- _Exercise prompt_:
Since only part of the material is needed, please repeat exactly the line that includes "和朗園 (41, 1979)" and every line after it, up to the last.

***

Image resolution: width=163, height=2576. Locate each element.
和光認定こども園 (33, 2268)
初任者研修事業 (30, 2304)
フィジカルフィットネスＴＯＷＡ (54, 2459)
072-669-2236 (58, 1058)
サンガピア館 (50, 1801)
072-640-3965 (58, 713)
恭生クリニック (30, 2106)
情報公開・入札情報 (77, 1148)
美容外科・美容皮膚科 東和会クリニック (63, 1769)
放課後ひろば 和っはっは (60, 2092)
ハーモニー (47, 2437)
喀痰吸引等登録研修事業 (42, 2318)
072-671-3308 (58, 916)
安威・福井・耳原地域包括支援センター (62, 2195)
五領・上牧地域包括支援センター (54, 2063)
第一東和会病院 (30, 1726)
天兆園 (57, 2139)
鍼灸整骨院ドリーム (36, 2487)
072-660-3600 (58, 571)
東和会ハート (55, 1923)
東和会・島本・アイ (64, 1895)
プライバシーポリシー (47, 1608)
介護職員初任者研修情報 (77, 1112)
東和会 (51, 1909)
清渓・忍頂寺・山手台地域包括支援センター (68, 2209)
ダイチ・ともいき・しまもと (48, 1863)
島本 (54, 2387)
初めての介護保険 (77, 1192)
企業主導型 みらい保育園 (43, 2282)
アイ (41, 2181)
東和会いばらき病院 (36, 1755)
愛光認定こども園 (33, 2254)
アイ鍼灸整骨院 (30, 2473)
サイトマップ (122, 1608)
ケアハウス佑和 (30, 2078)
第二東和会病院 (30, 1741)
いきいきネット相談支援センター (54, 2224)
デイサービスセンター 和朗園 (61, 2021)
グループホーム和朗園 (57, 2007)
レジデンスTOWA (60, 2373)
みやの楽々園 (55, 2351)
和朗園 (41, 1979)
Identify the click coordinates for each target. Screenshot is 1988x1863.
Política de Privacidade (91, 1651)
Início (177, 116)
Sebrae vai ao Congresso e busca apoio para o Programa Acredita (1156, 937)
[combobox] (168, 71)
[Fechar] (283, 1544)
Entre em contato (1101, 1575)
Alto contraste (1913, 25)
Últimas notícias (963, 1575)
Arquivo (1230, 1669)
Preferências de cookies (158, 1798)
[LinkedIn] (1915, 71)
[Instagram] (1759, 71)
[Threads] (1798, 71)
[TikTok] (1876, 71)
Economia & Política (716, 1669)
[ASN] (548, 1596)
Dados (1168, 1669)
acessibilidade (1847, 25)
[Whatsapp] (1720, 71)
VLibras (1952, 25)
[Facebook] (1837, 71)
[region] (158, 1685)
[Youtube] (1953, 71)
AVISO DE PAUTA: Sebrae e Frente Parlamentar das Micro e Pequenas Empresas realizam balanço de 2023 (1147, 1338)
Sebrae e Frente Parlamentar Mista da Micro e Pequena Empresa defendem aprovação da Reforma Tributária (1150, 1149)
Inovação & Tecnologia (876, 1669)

***

- _Task answer_:
和朗園 (41, 1979)
Identify the click coordinates for each target. Screenshot is 1988x1863.
Política de Privacidade (91, 1651)
Início (177, 116)
Sebrae vai ao Congresso e busca apoio para o Programa Acredita (1156, 937)
[combobox] (168, 71)
[Fechar] (283, 1544)
Entre em contato (1101, 1575)
Alto contraste (1913, 25)
Últimas notícias (963, 1575)
Arquivo (1230, 1669)
Preferências de cookies (158, 1798)
[LinkedIn] (1915, 71)
[Instagram] (1759, 71)
[Threads] (1798, 71)
[TikTok] (1876, 71)
Economia & Política (716, 1669)
[ASN] (548, 1596)
Dados (1168, 1669)
acessibilidade (1847, 25)
[Whatsapp] (1720, 71)
VLibras (1952, 25)
[Facebook] (1837, 71)
[region] (158, 1685)
[Youtube] (1953, 71)
AVISO DE PAUTA: Sebrae e Frente Parlamentar das Micro e Pequenas Empresas realizam balanço de 2023 (1147, 1338)
Sebrae e Frente Parlamentar Mista da Micro e Pequena Empresa defendem aprovação da Reforma Tributária (1150, 1149)
Inovação & Tecnologia (876, 1669)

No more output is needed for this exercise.